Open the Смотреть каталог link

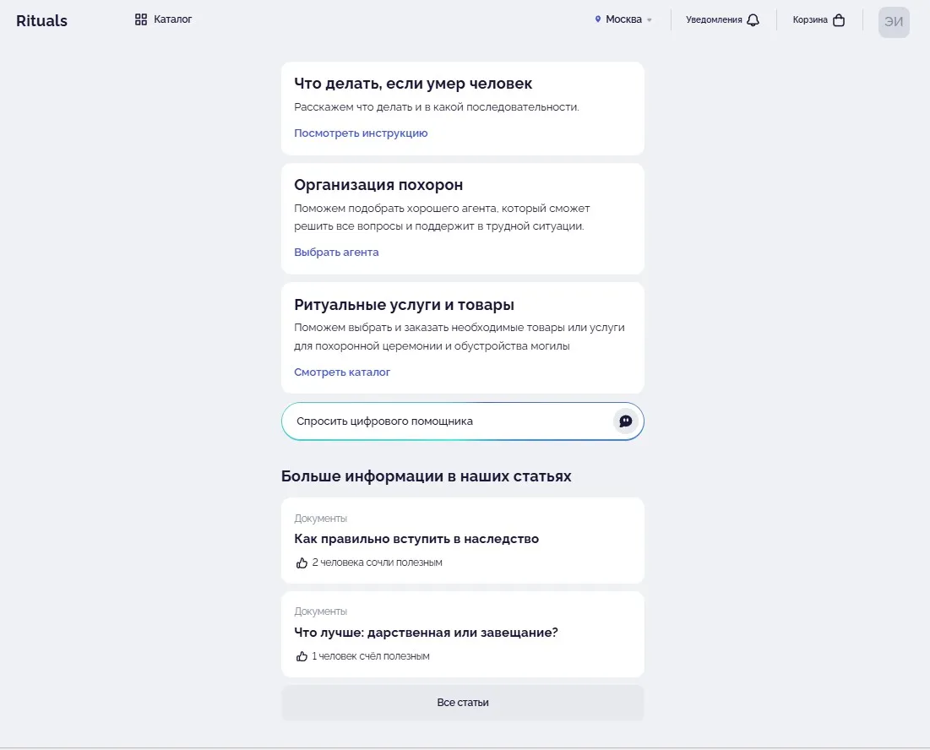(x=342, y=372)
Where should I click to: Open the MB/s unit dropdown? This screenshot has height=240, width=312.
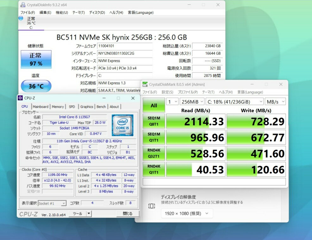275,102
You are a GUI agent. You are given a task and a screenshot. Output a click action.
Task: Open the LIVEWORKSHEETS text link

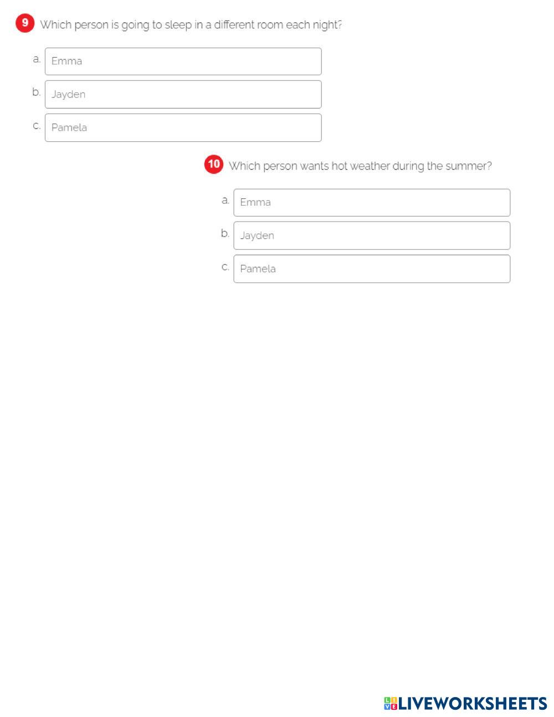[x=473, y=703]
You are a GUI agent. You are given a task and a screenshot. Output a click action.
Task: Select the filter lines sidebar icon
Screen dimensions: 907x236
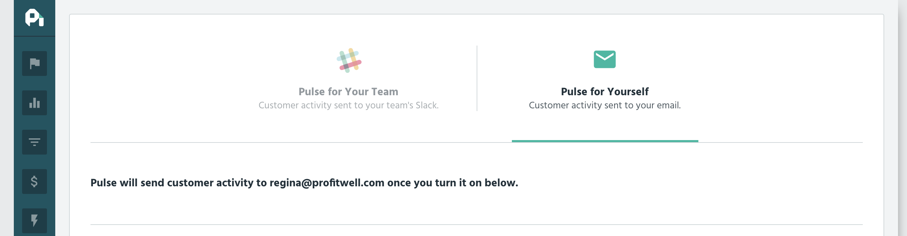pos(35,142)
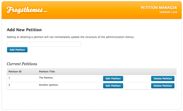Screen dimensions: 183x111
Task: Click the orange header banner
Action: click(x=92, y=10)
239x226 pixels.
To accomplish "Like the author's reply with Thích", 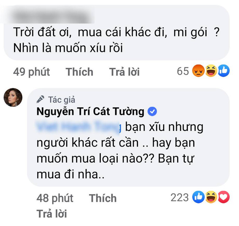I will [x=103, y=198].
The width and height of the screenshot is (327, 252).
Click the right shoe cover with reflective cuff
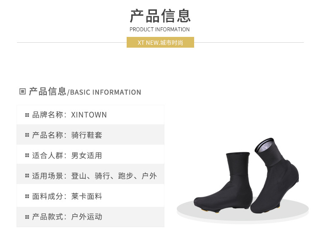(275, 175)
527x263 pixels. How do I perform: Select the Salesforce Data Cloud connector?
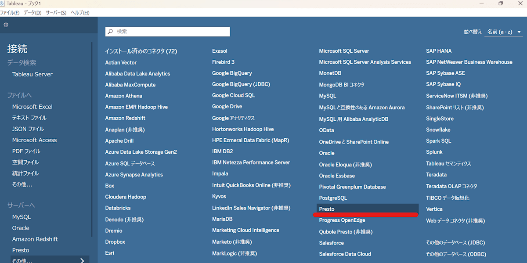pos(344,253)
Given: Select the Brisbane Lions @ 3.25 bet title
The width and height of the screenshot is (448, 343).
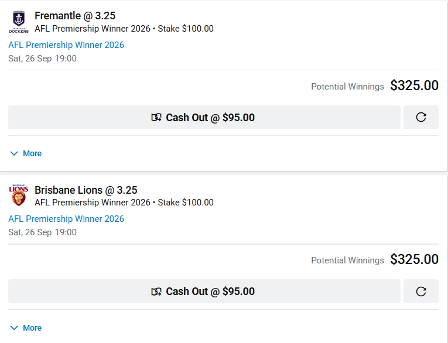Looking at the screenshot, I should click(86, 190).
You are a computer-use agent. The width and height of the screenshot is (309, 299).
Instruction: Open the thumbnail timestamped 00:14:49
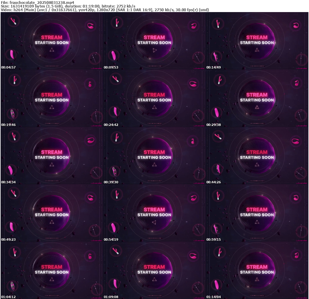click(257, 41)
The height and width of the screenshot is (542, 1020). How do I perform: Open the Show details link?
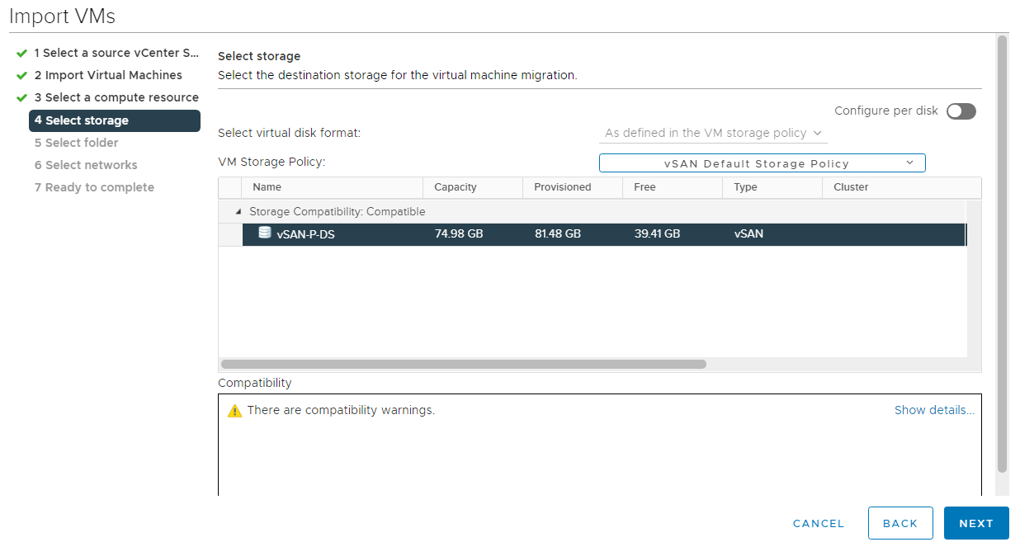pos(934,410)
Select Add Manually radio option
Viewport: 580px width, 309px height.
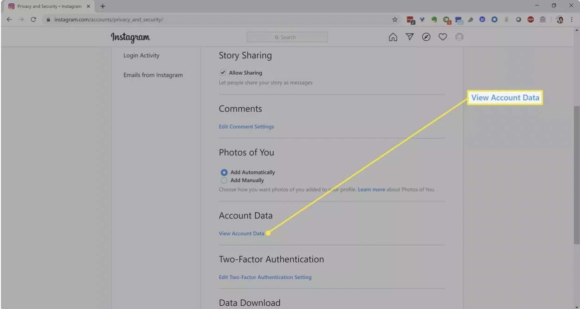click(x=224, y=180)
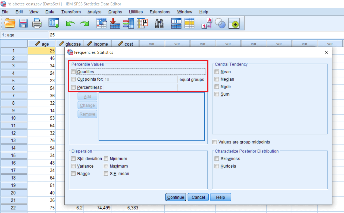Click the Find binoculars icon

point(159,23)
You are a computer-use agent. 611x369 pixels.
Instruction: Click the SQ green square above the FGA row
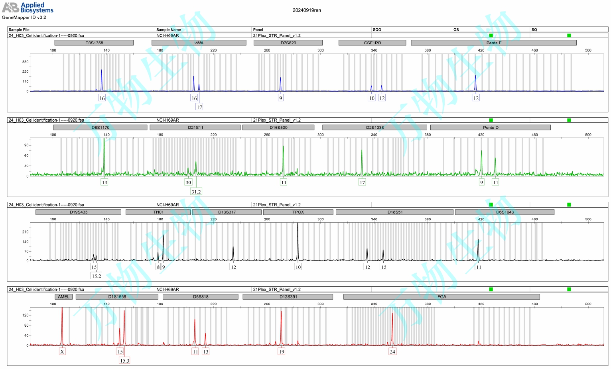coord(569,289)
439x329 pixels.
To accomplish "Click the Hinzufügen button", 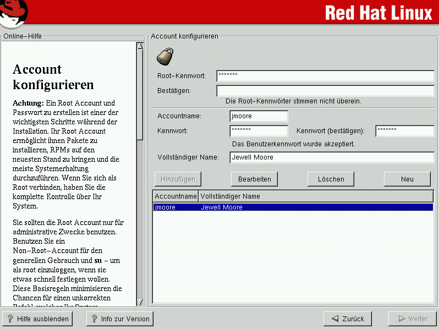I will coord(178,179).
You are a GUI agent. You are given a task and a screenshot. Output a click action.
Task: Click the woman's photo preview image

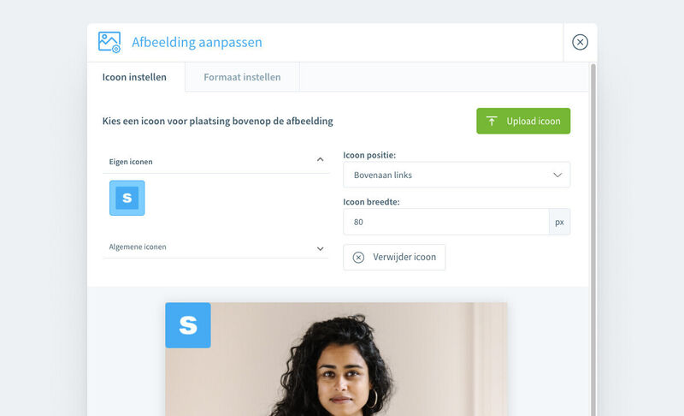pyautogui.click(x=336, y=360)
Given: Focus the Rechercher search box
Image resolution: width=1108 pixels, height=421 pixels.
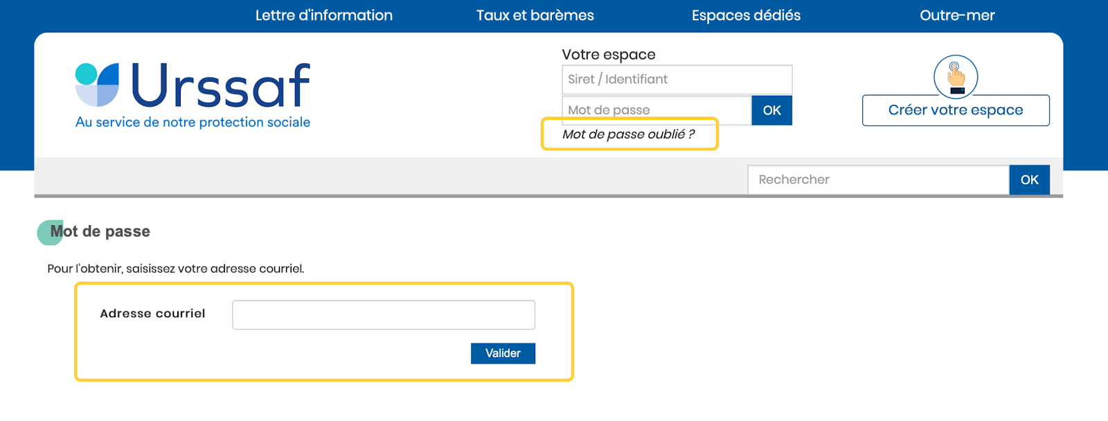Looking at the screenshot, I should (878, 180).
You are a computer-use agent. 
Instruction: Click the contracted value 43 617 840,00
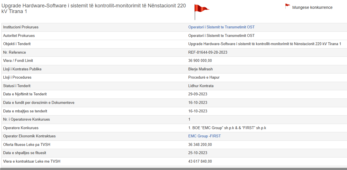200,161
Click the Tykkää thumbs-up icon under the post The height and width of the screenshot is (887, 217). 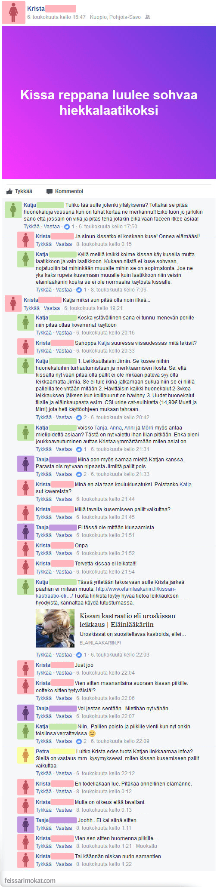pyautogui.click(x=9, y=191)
——————————
ACTIVITY — Copy out, from the records above, every line that holds the string "computer".

ANSWER SPACE —
You are a computer-use agent. The width and height of the screenshot is (309, 299).
You are a computer-use agent. 611x369 pixels.
You are a computer-use agent. 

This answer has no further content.